The structure of HB 749 is elegant, efficient, and maximally freedom-oriented. It creates the Office of Public Defense inside the Department of Kentucky State Police, empowering the director to procure machine guns “of like kind” to those issued to law enforcement and the U.S. Armed Forces. Purchases will prioritize in-state manufacturers wherever possible, boosting Kentucky’s firearms industry and keeping tax dollars circulating locally. Qualified persons, any adult not prohibited from owning firearms under state or federal law, can buy these weapons at State Police facilities after a clean NICS check. Upon transfer, buyers receive an official state-issued certificate confirming the firearm was acquired “by” the Commonwealth, providing ironclad protection under the federal exemption.

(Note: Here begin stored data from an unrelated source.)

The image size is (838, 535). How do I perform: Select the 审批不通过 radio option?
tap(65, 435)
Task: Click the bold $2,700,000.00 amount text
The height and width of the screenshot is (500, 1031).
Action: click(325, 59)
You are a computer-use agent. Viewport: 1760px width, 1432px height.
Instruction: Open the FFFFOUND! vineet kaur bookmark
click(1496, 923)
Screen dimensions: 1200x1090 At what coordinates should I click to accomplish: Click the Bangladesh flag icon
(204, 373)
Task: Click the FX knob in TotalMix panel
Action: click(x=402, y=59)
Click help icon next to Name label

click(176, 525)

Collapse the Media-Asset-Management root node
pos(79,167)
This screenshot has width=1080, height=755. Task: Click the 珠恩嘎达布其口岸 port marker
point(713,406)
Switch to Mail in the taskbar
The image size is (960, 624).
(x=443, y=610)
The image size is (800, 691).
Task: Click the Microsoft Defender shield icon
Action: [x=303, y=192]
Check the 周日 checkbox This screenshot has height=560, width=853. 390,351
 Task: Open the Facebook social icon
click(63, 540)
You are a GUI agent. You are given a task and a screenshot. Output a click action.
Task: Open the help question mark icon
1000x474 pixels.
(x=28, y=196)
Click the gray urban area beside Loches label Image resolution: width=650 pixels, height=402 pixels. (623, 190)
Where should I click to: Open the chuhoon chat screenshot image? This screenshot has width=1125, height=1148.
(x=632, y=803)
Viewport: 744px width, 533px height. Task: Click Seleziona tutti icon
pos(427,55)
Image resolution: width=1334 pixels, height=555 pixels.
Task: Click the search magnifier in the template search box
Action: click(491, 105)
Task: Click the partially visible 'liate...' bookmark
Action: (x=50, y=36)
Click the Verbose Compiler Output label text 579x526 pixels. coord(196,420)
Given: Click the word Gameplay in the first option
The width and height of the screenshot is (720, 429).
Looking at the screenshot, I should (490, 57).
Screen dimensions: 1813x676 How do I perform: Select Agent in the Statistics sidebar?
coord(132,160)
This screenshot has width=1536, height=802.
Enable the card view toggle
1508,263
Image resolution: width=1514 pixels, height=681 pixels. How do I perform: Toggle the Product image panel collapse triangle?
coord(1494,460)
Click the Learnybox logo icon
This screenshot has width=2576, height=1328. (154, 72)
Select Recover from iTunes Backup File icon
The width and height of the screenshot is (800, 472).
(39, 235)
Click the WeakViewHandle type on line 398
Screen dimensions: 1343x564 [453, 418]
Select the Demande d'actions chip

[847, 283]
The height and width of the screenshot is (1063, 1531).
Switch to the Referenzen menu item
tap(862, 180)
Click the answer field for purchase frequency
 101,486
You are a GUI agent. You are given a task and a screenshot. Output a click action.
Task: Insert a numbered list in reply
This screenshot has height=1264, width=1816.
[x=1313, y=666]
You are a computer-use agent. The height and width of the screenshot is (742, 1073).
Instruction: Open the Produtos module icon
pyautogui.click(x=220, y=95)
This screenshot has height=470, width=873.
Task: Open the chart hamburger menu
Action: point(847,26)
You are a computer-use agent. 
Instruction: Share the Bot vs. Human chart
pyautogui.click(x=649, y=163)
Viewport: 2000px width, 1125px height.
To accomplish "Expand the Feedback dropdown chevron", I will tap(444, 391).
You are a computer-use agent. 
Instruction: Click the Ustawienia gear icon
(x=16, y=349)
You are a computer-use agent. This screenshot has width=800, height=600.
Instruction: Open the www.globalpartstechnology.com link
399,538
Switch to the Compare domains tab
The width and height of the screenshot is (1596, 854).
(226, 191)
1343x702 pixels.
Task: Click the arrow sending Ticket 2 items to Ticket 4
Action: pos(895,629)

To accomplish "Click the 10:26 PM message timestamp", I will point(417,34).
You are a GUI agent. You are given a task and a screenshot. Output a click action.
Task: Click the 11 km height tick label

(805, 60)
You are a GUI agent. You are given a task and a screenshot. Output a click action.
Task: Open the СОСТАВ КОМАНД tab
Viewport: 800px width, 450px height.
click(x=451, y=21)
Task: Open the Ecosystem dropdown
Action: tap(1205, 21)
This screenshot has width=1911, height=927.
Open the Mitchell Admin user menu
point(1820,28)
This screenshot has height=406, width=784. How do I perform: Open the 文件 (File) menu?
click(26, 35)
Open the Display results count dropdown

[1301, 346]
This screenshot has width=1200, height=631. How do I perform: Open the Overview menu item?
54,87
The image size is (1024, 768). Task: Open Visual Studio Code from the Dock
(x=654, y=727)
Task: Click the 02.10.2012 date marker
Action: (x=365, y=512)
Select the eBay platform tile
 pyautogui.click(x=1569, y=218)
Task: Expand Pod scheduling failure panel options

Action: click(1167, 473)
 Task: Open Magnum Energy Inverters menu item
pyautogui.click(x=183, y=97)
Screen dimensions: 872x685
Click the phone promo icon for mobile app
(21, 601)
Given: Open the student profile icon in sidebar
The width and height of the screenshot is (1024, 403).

Seriously, this is awesome, and I’d love to see a bill in place in all 50 states, though we all know it’ll never fly in most of them.

Unfortunately, I think that may be the case in Kentucky, too.

As it stands, the state has a Democrat in the governor’s mansion, and while Gov. Andy Breshear isn’t the most anti-gun Democrat in the nation; he’s not exactly an example of a pro-gun Democrat, either.

He’ll veto the bill, should it pass.

The question then becomes whether they can override the veto. Assuming the vote goes down party lines, they can. However, a lot of lawmakers are hesitant to override a veto without a really, really good reason, and I fear that too few will see putting machine guns in the hands of law-abiding citizens as a good enough reason.

But if ever there were a time I want to be wrong, this is it.

Yeah, I don’t have any ties to Kentucky. I don’t plan to move there; I have no family there, nothing.

The reason I want this to happen is that it’s yet another move that will negate the hysteria surrounding full-auto weapons. Every state that makes these available for people at a reasonable price, thus increasing the number in private hands, without these guns being misused by gang-bangers and drug lords, as the anti-gunners would have you believe is inevitable, it negates their arguments that much more.

So yeah, I want to see this, and I want to see it in so many places that it becomes untenable to even bother with the NFA or the 86 machine gun ban anymore.

Let’s relegated them to the dustbin of history, where they never should have emerged from in the first place.